To win big in real estate market using data science

To win big in real estate market using data science – Part 1

Spread the love

Okay, yes, once again, it is a catchy topic. BUT, this post is indeed trying to help people (including me) to gain an upper hand in real estate market, using data science.

From our last post (2 months ago, I will try to update this blog more frequently :]] ), we learn that we can use regression to predict a restaurant tips trend in data science. And now we can apply this finding to a Kaggle competition, House Prices: Advanced Regression Techniques , in order to predict a house price trend.

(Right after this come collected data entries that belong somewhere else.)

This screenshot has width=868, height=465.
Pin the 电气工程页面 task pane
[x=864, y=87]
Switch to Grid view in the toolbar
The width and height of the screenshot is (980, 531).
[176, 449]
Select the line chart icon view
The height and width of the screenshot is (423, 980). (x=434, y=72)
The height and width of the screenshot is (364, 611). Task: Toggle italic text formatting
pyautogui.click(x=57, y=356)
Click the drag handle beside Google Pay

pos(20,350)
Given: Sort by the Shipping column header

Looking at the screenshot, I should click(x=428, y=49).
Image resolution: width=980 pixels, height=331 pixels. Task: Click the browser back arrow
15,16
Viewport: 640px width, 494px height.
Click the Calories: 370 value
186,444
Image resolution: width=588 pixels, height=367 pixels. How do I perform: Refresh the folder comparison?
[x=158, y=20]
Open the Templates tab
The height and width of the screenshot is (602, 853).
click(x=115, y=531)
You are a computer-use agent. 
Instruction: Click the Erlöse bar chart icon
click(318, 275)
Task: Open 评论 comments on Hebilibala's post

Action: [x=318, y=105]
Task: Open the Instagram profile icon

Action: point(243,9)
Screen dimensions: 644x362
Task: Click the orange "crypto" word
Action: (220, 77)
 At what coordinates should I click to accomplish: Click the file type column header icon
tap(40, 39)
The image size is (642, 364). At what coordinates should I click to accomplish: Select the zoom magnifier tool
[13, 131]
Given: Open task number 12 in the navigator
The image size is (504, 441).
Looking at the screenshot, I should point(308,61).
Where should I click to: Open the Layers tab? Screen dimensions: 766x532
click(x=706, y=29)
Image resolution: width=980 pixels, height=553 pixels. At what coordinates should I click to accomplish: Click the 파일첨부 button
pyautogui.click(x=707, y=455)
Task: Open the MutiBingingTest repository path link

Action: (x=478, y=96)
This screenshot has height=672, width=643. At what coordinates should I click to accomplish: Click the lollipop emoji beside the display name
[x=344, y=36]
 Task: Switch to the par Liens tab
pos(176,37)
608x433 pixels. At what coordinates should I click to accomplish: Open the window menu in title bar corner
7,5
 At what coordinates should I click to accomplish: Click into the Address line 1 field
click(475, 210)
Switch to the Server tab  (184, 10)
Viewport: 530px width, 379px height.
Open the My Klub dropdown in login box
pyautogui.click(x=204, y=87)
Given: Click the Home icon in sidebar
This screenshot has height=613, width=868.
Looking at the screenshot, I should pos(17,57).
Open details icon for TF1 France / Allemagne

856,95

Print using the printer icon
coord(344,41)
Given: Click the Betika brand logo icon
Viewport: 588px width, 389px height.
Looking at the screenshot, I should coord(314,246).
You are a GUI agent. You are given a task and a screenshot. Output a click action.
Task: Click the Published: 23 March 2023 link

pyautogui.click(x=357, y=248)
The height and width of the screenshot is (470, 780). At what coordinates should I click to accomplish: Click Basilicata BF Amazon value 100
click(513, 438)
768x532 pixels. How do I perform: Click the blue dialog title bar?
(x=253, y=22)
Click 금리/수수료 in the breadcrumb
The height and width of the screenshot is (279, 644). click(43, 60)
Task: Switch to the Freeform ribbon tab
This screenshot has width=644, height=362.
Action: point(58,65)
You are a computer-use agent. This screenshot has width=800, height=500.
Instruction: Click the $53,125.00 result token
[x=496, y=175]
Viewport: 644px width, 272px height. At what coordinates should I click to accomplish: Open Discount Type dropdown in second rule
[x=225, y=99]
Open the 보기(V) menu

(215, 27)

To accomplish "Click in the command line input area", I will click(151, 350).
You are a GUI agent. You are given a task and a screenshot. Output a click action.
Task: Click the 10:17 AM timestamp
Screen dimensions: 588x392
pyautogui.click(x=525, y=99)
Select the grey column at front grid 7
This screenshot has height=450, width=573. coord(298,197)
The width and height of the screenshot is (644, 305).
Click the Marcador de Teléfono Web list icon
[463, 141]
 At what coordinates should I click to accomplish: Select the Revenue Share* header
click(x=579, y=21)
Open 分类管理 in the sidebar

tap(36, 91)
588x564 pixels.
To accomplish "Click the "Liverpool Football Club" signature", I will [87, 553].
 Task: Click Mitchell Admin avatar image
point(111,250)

To Win in Real Estate Market

Don’t you feel excited by seeing the heading above? Yes! In trading, pricing is the most critical component to maximizing your profit. You can make better decision when you know what the right price is.

From the Kaggle Housing competition, our goal is to predict the right prices of 1450+ properties according to 75+ features.

First things first, since there are 75+ features on the data sets, it is good to download the data description file from Kaggle to find out their meanings.

Then we get training and testing data sets, load them into data frames and query their data size.

import pandas as pd
df_train = pd.read_csv("train.csv")
df_test = pd.read_csv("test.csv")
print("Size of training dataset:", df_train.shape)
print("Size of testing dataset:", df_test.shape)
Size of training dataset: (1460, 81)
Size of testing dataset: (1459, 80)

Last time, we predicted about 400 passengers’ statuses. This time, we raise the bar! We are going to predict 1459 records using just 1460 records.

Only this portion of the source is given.